In addition, requesting engineering to agree to respond to our report in writing often helps us to eliminate clients who are unlikely to implement our recommendations. That is, if they cannot agree to respond to our report, it follows that they probably will not have time to implement our recommendations either. Therefore the context in which we measure our impact actually helps us to identify optimal ways to apply our resources.

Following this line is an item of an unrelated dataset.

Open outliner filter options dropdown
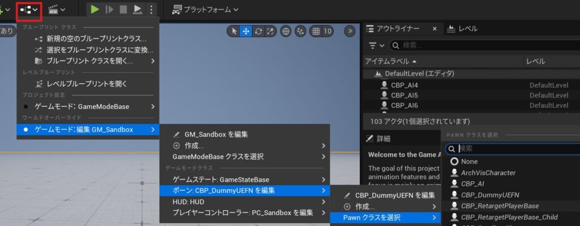 [x=377, y=45]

We find that requiring a written response from a development team is good practice for any usability technique. It is also one of the operational aspects of any kind of engineering. [16].

Easier Response Process

Client responses are important, but we know that they impose additional work on engineering. Therefore, we try to make the process easier. One way we do this is to set up a meeting where we go over the report with the client. We answer any questions they might have about the recommendations and they give us their response to each recommendation, which we record on the spot. Sometimes we provide our report document to clients so they can add their information to the report without having to reference each recommendation in a separate file. We are usually willing to adapt our process to achieve our desired result.

Specific Recommendations

Providing specific recommendations to fix specific problems has a tremendous positive effect: The development group need not spend time thinking of a solution, plus we gain a psychological advantage in offering constructive suggestions rather than just criticism. To the extent that we have the expertise, we include enough technical details in our recommendations so that the solution becomes "a mere matter of coding." Modern GUI toolkits are complicated, and many development groups do not have a GUI guru available, so we can often provide enough details to change a programmer's estimate from "Can't do that" or "That would take a month" to "I can have that done tomorrow".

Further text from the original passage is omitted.